If 0.070 M of ammonia (NH3) and 0.035 M of its salt ammonium chloride (NH4Cl) are mixed in a solution, what is the pH of this solution?
A weak base and its salt is a buffer. Use the Henderson-Hasselbalch equation.
pH = pKa + log (base)/(acid)
Don't have pKa. You have Kb, convert to pKb, then pKa + pKb = pKw = 14 which will let you solve for pKa.
To find the pH of the solution, we need to determine the concentrations of both OH^- and H3O^+ ions in the solution. Since ammonia is a weak base, it will generate OH^- ions upon ionization.

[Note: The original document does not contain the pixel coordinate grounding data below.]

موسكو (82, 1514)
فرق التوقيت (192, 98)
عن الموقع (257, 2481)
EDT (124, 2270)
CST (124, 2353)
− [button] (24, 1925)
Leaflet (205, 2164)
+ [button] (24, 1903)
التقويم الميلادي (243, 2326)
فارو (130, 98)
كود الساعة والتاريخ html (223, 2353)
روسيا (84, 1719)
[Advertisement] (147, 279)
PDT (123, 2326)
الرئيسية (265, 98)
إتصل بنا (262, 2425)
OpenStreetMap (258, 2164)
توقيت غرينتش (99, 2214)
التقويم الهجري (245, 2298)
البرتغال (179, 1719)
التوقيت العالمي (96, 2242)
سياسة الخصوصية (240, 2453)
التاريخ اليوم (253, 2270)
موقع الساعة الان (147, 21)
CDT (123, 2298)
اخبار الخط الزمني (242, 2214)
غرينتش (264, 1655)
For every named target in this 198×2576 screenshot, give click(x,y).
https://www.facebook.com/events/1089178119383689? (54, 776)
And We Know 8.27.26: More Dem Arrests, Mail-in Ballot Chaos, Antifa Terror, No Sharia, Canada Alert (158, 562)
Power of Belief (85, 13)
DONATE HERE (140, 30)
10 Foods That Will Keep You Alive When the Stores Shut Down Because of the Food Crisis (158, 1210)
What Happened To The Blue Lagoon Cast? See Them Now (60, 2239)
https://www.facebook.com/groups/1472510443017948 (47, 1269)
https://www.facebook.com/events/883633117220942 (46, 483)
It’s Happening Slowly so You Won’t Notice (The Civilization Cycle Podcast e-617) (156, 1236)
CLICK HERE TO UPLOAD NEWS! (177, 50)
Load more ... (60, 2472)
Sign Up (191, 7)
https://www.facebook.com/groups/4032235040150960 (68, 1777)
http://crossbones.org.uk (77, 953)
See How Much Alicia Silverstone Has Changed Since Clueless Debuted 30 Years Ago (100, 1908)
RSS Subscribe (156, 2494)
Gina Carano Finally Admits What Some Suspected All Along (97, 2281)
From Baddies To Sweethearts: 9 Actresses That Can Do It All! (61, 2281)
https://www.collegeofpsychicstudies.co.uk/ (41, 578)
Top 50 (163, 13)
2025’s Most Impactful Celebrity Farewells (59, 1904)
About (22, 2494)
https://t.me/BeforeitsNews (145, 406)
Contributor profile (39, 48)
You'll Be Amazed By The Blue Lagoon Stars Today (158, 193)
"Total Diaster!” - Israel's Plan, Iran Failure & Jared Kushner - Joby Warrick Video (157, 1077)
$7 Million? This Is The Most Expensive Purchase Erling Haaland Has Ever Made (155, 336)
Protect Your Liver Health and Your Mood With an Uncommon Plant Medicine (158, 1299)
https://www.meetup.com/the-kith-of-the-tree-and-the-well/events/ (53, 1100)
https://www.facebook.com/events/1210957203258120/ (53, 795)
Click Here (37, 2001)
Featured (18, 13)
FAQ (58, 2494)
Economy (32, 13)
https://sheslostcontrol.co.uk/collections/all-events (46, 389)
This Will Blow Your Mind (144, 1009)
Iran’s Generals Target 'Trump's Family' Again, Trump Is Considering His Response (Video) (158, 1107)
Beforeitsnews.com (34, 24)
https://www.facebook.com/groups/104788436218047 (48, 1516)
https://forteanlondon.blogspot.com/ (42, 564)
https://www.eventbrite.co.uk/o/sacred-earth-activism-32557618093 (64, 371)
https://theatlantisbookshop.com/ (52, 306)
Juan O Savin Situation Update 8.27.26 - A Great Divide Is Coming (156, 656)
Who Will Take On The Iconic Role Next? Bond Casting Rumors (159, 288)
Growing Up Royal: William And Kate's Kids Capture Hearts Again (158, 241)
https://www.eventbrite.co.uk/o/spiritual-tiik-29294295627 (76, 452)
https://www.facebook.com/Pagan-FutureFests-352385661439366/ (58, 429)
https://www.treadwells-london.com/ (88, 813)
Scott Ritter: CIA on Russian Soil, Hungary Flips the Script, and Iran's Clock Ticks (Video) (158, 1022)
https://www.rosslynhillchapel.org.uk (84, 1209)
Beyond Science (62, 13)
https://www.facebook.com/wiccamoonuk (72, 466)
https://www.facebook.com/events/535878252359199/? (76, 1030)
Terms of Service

First, let's calculate the concentration of OH^- ions using the base dissociation constant (Kb) for ammonia:
Kb = [NH4^+][OH^-] / [NH3]
From the reaction equation, we know that [NH4^+] = [OH^-], so we can substitute this into the equation:
Kb = [OH^-]^2 / [NH3]
We can rearrange the equation to solve for [OH^-]:
[OH^-] = √(Kb × [NH3])
Now, plug in the given values into the equation:
Kb = 1.8 × 10^–5
[NH3] = 0.070 M
[OH^-] = √((1.8 × 10^–5) × (0.070))
Next, calculate the concentration of NH4+ ions from the concentration of ammonium chloride:
[NH4^+] = 0.035 M
The concentration of H3O^+ ions can be obtained since H3O^+ and OH^- are related by the equilibrium constant (Kw) for water:
Kw = [H3O^+][OH^-] = 1.0 × 10^-14
Since the concentration of OH^- can be determined, we can solve for [H3O^+]:
[H3O^+] = Kw / [OH^-]
Substitute the given value for Kw and the calculated value for [OH^-]:
[H3O^+] = (1.0 × 10^-14) / [OH^-]
Finally, to find the pH of the solution, use the relationship between pH and [H3O^+]:
pH = -log[H3O^+]
Plug in the calculated value for [H3O^+] to find the pH.